When she had taken her place on the bench next to him again, Paul put his arm around her. ‘I’m so proud of you,’ he whispered. She understood his breath against her cheek as a kind of communion and felt herself smiling again. They both sensed Miguel looking in their direction, taking no pains to disguise his glare.
‘Oh, Paul, he’s a bit of a sad figure, really, isn’t he?’ Beth said.
‘Yes, but he likes you, and maybe you like that he likes you, no?’
‘Maybe,’ Beth replied. She kissed Paul on the mouth. ‘Maybe.’ And it was true, there was an anger in Miguel whose shape she recognized.
Then the driver of the boat, a stooped man in his seventies with saggy knees and a round drunkard’s nose, stood up quickly, as did Miguel.
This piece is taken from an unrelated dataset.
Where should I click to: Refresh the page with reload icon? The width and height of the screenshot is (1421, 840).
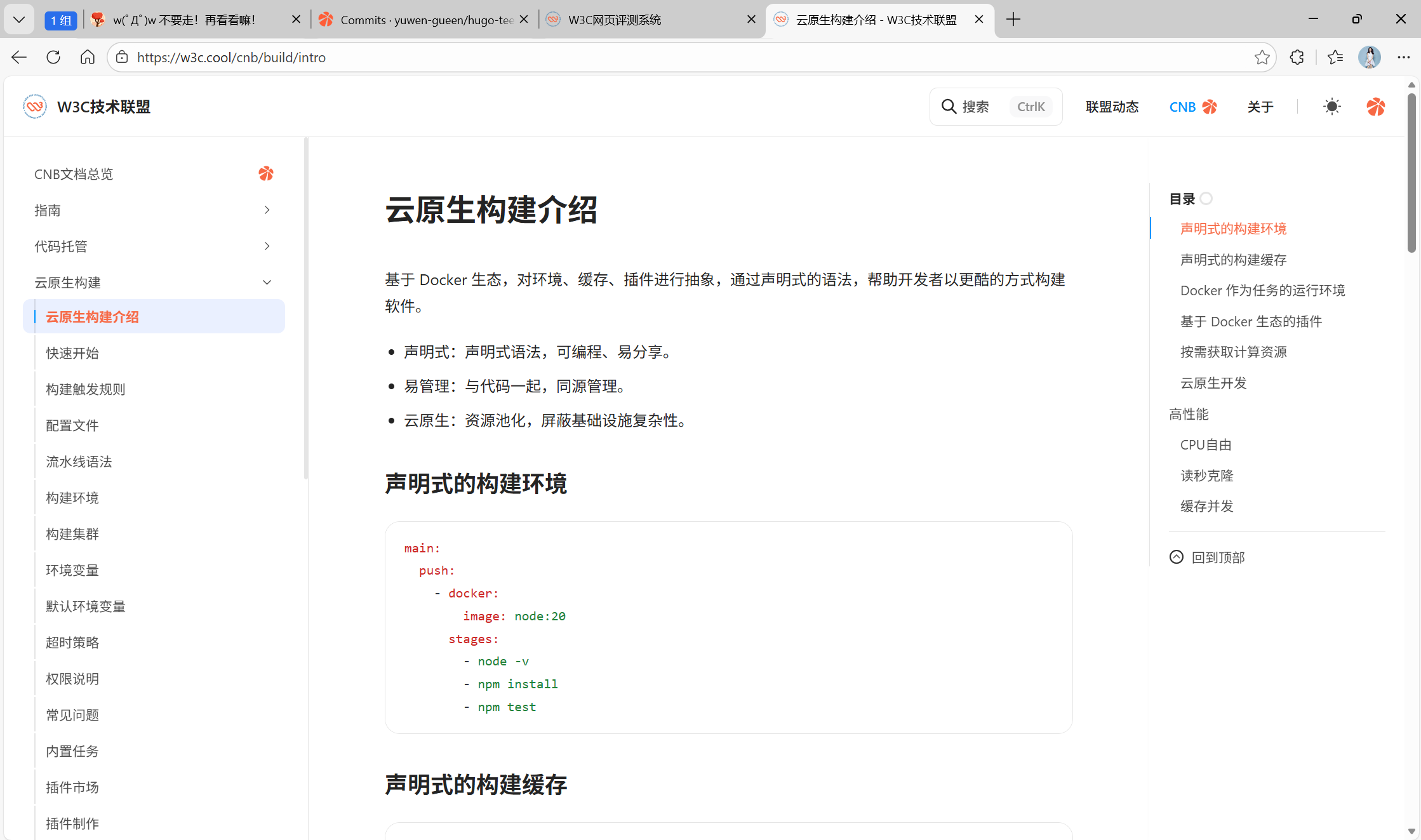click(53, 57)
They peered at the sky for a second, then exclaimed, ‘Ponchos!’ to each other and to the group.
The two men sprang into action, pitching balled-up rain gear to each passenger. The sky opened like a giant trap door and water fell from it. Beth, Paul and their fellow tourists scrambled to pull the ponchos on over their heads, laughing at their own ineptit
ude, at the silliness. It was Mother Nature herself directing this slapstick, and it made them all giddy, although the canoe was quickly filling with water and the boat’s gunnels had sunk to mere millimetres from the surface of the river.
Beth and Paul huddled together, watching the water rise around them. When Miguel threw them two sawed-off bottoms of bleach bottles, they gamely began to bail, although nothing seemed that serious, not really. They scooped and poured like toddlers, side by side, laughing. Beth knew that they had truly loved each other in that moment. It was as if they had just met, or had never exactly met.
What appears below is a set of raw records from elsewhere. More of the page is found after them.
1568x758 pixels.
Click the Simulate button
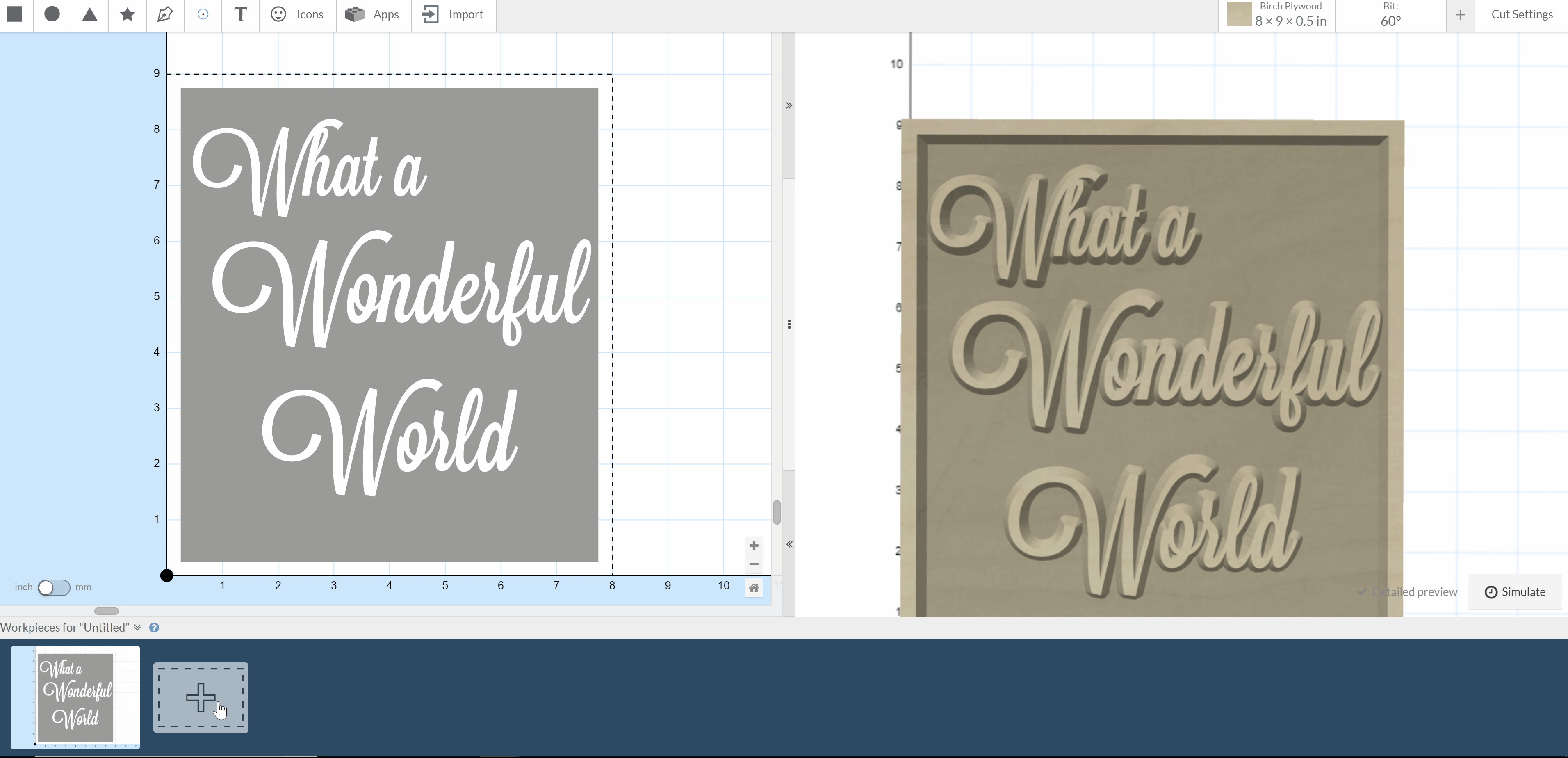tap(1515, 592)
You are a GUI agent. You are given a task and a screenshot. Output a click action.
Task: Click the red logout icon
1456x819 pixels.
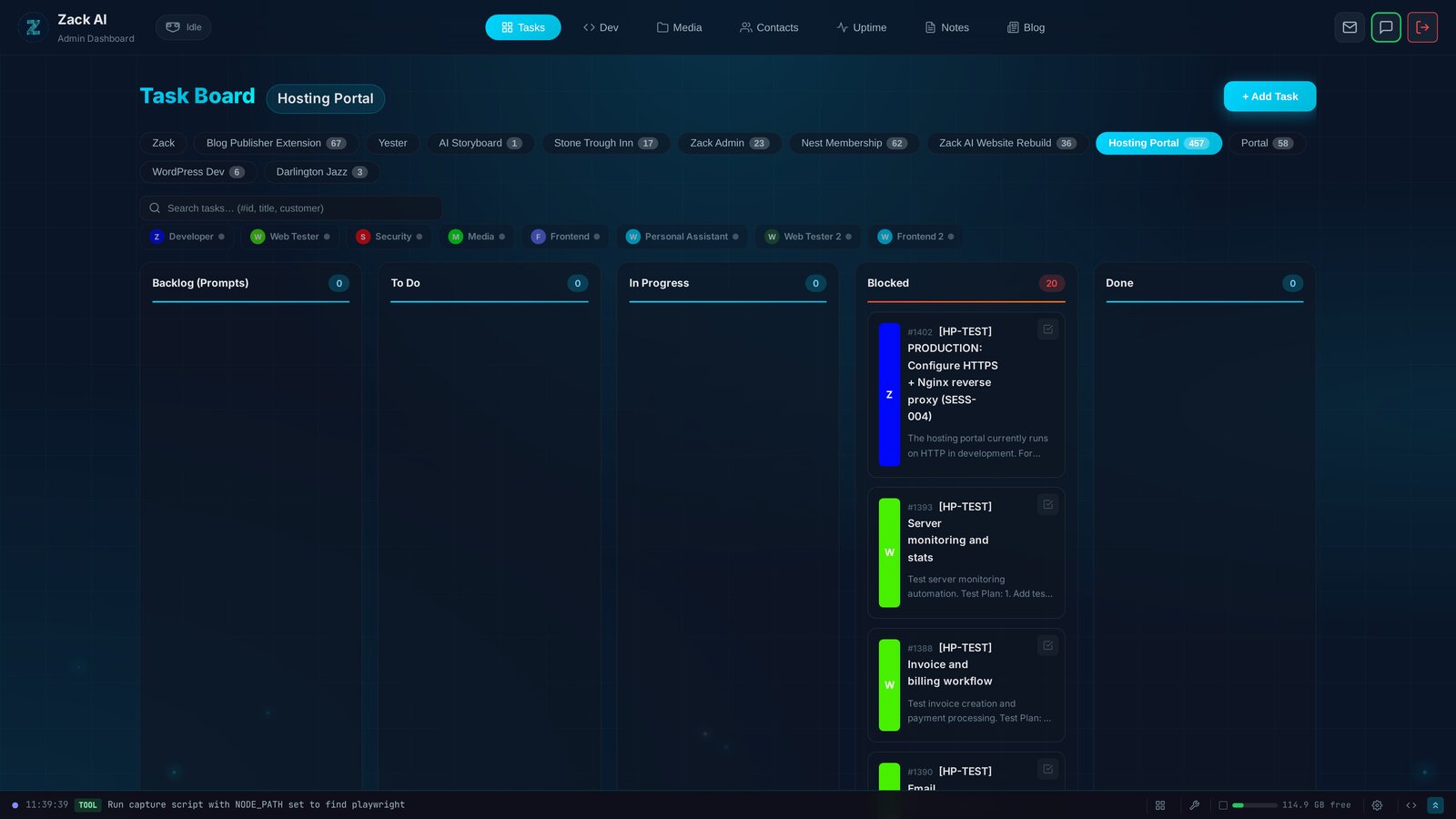[1422, 27]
But then on the second Wednesday of the trip, the group had travelled in tiny, tippy, handmade canoes to the opposite shore, 300 metres downstream. On the way they spotted pink river wraiths – freshwater dolphins cresting in the calm waters.
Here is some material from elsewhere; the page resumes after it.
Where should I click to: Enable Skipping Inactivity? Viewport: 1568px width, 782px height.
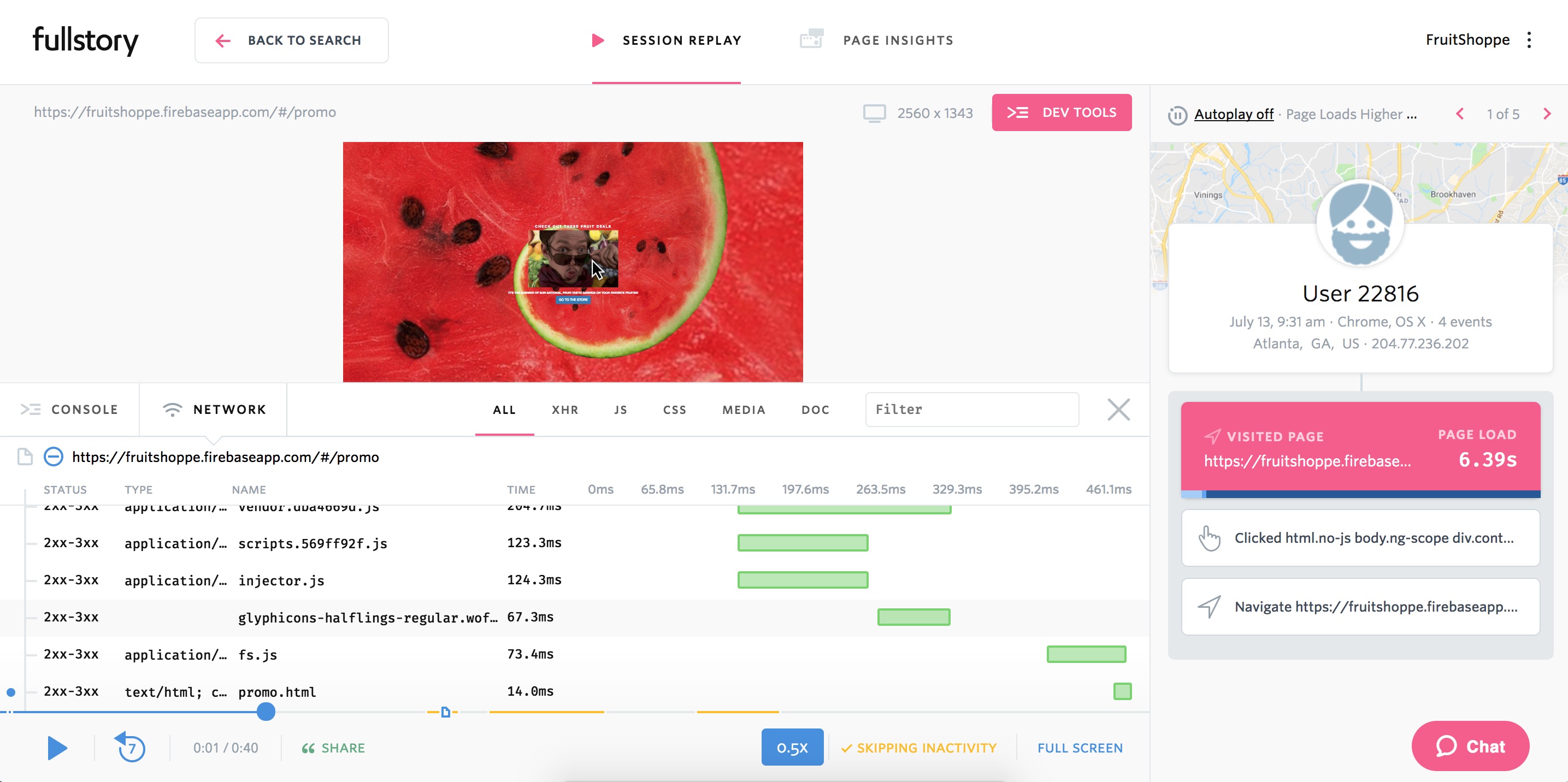tap(918, 748)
‘We will visit one of my friends,’ Miguel announced cryptically.
They disembarked on a small beach where sandbugs began immediately to chomp at their exposed flesh. Through it all, Miguel remained serene in his orange flip-flops, smiling as they flailed and slapped at their skin, scrambling in their packs for repellent. When they looked up, sweating, he was already waving a walking stick up ahead, soldiering farther into the thick woods and unknown.
‘Isn’t it exciting,’ Beth said to Paul. ‘I wonder where his friend lives. I wonder what he does in here.’